Chez Platon, chacun de nous doit, s’il veut trouver son bonheur, améliorer sa façon de penser et se rapprocher le plus possible de la sagesse, par un exercice constant de sa réflexion. L’idée fondamentale de la théorie morale platonicienne est que les Idées (le Bien, le Bon, le Beau) sont des concepts abstraits et purs qui échappent à la vie concrète et au monde sensible. Dans la vie courante, on ne voit pas « le Beau », mais seulement des choses qui ont une belle apparence.

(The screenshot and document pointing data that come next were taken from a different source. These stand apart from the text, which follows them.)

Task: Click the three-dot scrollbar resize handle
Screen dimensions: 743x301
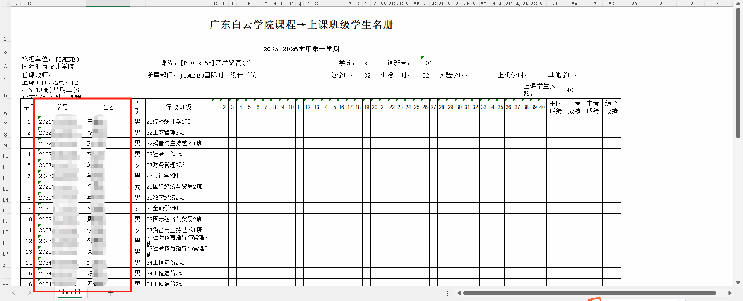Action: tap(447, 293)
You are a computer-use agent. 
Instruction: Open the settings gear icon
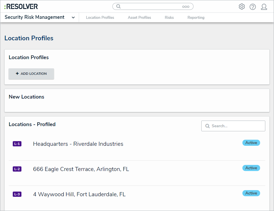click(x=242, y=7)
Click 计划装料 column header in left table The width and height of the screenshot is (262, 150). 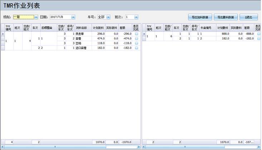(x=98, y=28)
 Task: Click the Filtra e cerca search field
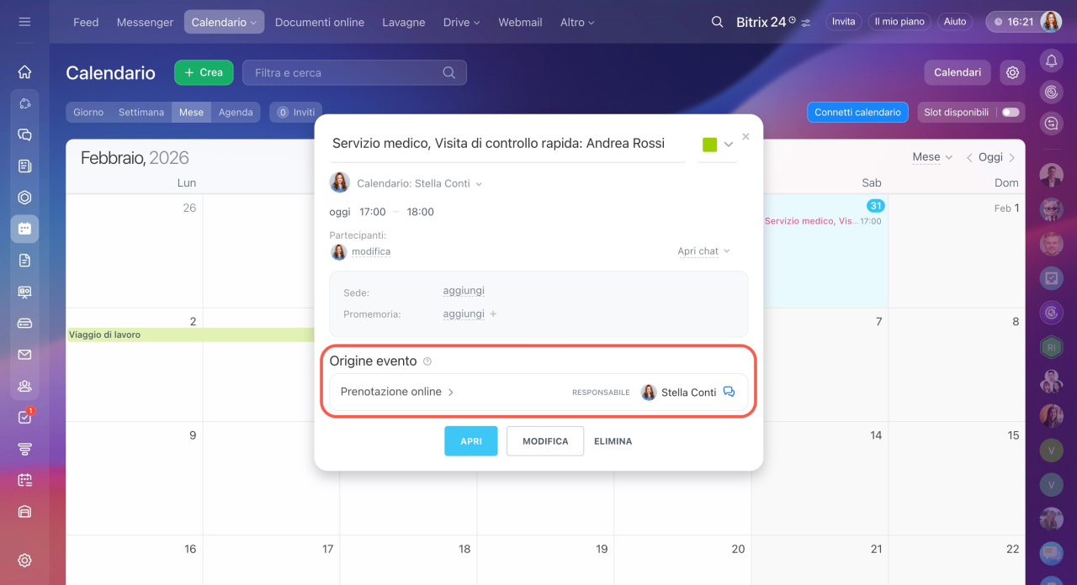(345, 73)
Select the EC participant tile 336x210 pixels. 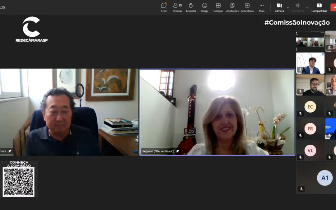point(310,107)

Pour comprendre ce qui, dans un vêtement ou un immeuble, est véritablement beau, il faut alors exercer sa raison, pour trouver, à force d’efforts intellectuels, l’Idée du Beau cachée derrière les choses.

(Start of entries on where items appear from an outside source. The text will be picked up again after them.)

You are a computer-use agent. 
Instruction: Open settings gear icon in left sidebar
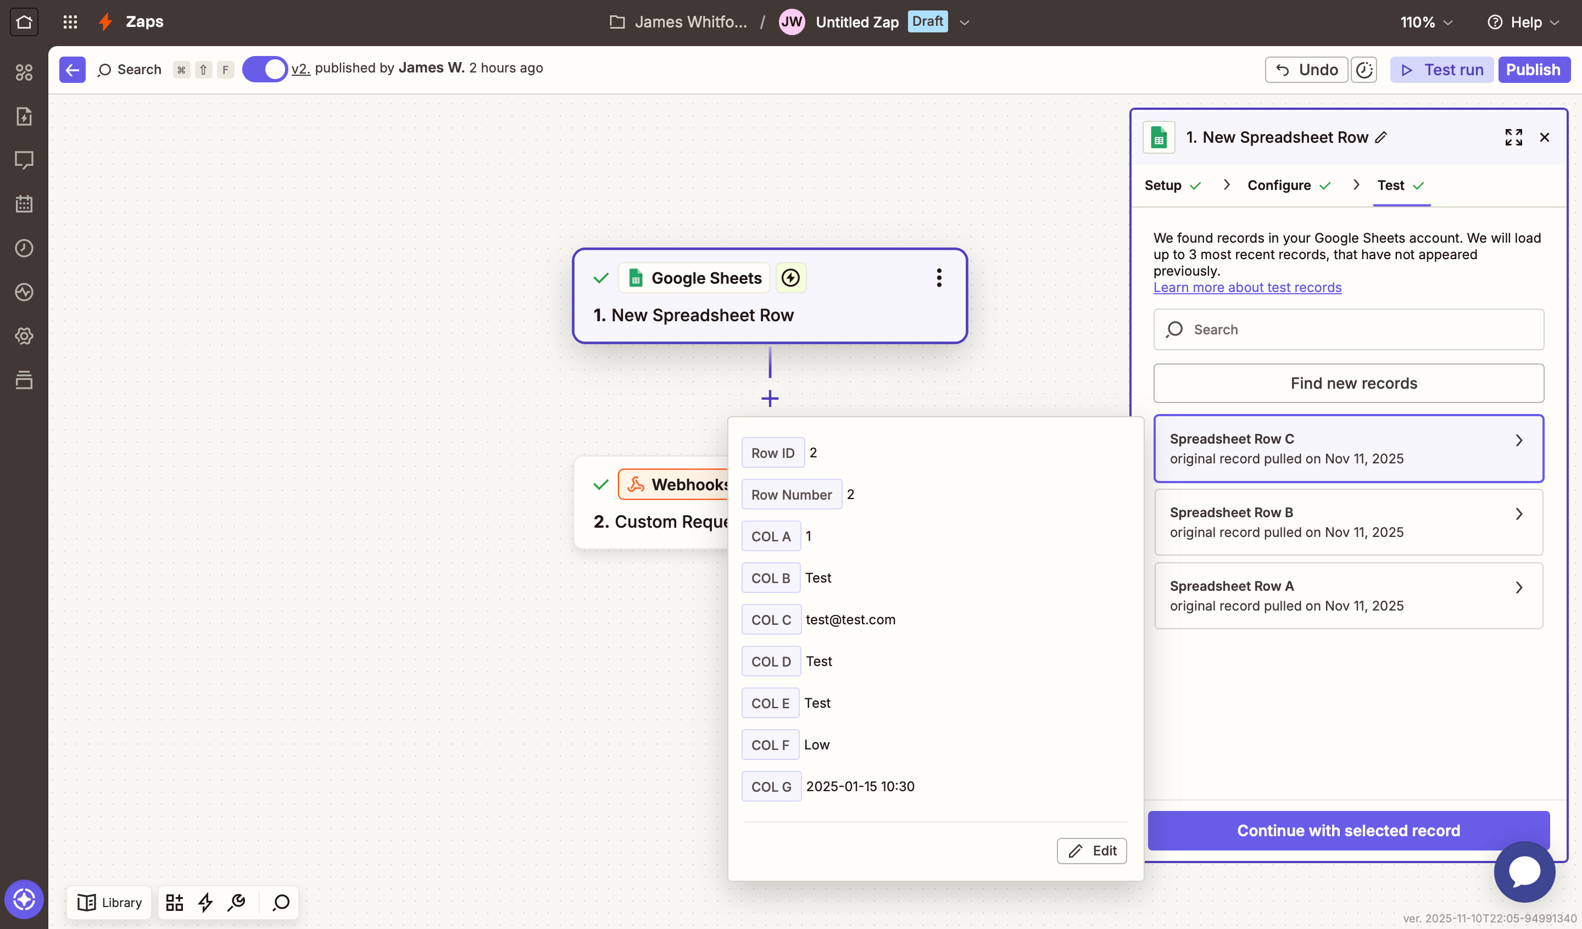[x=24, y=336]
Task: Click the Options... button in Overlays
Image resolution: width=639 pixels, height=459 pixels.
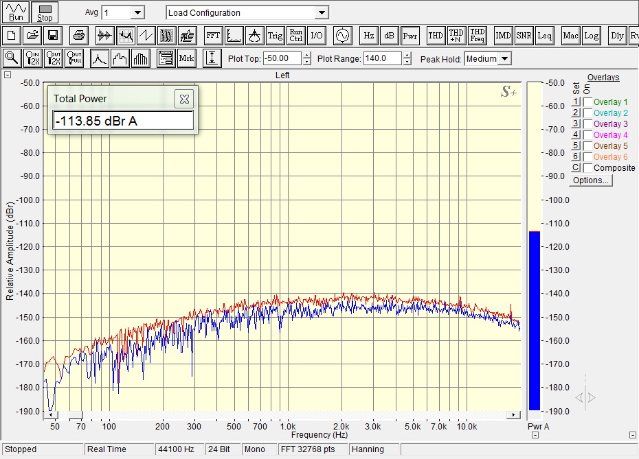Action: 590,180
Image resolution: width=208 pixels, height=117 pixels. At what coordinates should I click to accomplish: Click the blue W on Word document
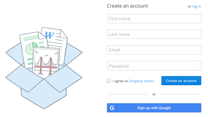point(50,35)
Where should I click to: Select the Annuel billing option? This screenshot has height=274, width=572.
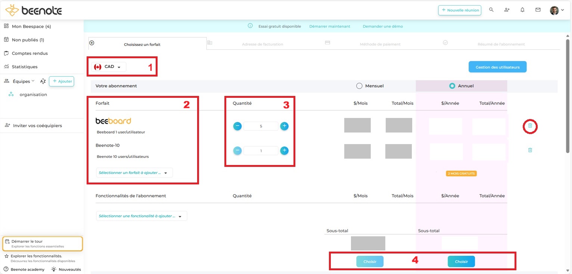coord(452,86)
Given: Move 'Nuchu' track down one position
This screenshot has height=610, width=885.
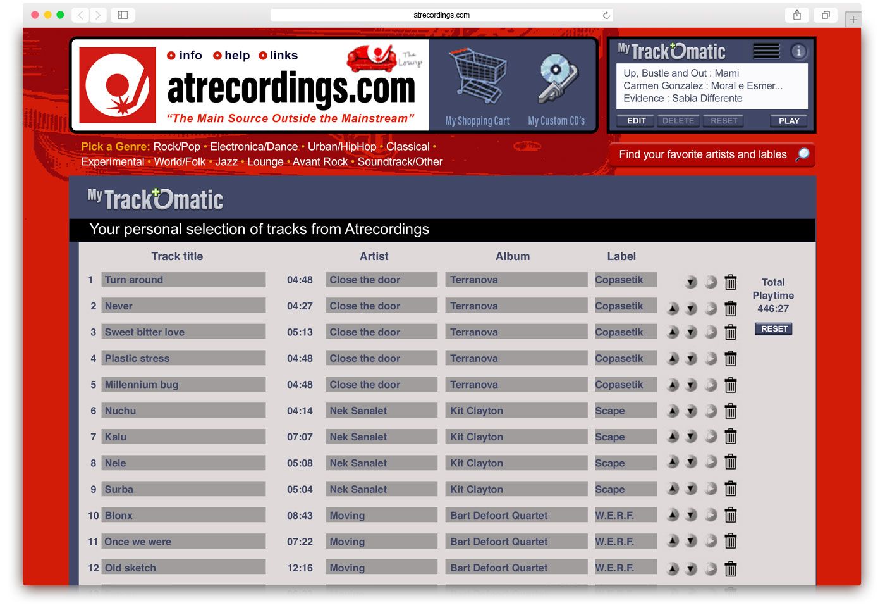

Or, se dégager du monde sensible nécessite tout un apprentissage, un long cheminement vers la sagesse et la raison : c’est cela qui porte, en grec, le nom de logos.
Un être moral, intelligent et heureux est donc, pour Platon, un être qui apprend à se dégager du monde sensible, pour accéder progressivement, grâce à la raison, au monde uniquement intellectuel des Idées. Le logos est la façon structurée de raisonner qui permet d’accéder à cette intelligence.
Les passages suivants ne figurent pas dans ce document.